In the apparatus used in Example 1, a commercial paraffin with the type designation RT 82, a solidification point of 82 ° C and a heat of fusion of 176 kJ / kg is used as a heat storage material. The heat input takes place as in Example 1.

The heat transfer oil entering the plant at about 120 ° to 130 ° C. leaves it at a temperature of about 80 ° C.

The from the crystallization plant ( 3 ) coming comminuted heat storage material ( 10 ) is introduced at a temperature of about 50 ° C in the melting zone. After melting, the molten fraction flows over the permeable intermediate floor ( 4 ) at a temperature of about 85 to 90 ° C down and first accumulates at the heated with fresh heat transfer oil bottom of the reflow tank ( 7 ). From there, the material with a temperature of about 110 ° C in the intermediate container ( 2 ) and from there into the crystallization plant ( 3 ).

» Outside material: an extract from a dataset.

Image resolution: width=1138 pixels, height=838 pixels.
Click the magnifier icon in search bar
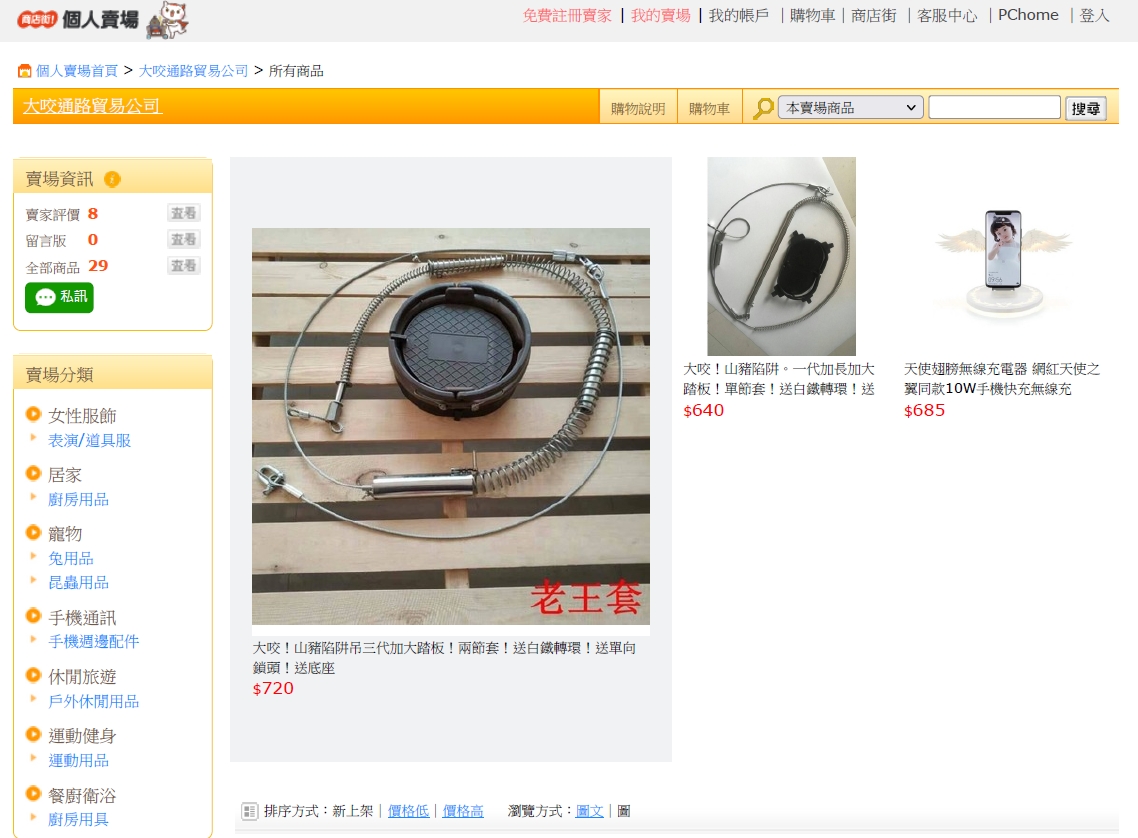763,109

As a consumer here serves the district heating circuit of a larger residential complex, which works with a flow temperature of 80 ° C and a return temperature of about 40 ° C. The heat transfer takes place by means of the crystallization roller ( 16 ), the 110 ° C hot molten heat storage material from the tub ( 12 ) of the plant as a layer ( 25 ) on the roller takes over. This layer is replaced by the roller in countercurrent ( 23 ) ( 24 ) flowing water from the return of the district heating pipe cooled and solidified. By controlling the water throughput per unit time and the rotational speed of the roller is achieved that in this case the water from about 40 ° C to 80 ° C heated. The temperature of the shed leaving the plant is about 50 ° C. These scales are conveyed by means of a conveyor belt ( 27 ) are transported into the melting vessel and melted there again.

When it is cooled from 110 to 50 ° C, the paraffin, in addition to the solidification heat of 176 kJ / kg, still gives off a specific heat fraction of about 126 kJ / kg (60 × 2.1 kJ / kg). Thus, the specific heat content based on the heat of fusion results in a power increase of 71.6%. Thus, in the crystallization plant, a total of about 302 MJ of heat is released per ton of heat storage material when cooling from 110 ° C. to 50 ° C. That corresponds to about 83.8 kWh. Thus, 1.8 m ^{3 of} water can be heated from 40 to 80 ° C. A usable heat output of 8.4 MWh can thus be stored in a buffer with 100 tons of heat storage material. This theoretically allows approx. 180 m ^{3 of} water to be heated from 40 to 80 ° C.

Example 3

The device used differs from that described in Examples 1 and 2 in that the heat input takes place here by means of electrical heating. Instead of connecting lines ( 8th ) and ( 9 ), the melting vessel ( 1 ) supplied via a not shown here power supply. The power source is a photovoltaic solar system with an installed capacity of about 5 megawatt hours, which is used here for the provision of industrial process heat.

As a result of the natural variations in the duration and intensity of solar radiation and the supply of electricity for the melting plant and thus the accumulation of molten heat storage material constantly varies, but is compensated by the sufficient dimensioning of the buffer and by a correspondingly large amount of circulating heat storage material.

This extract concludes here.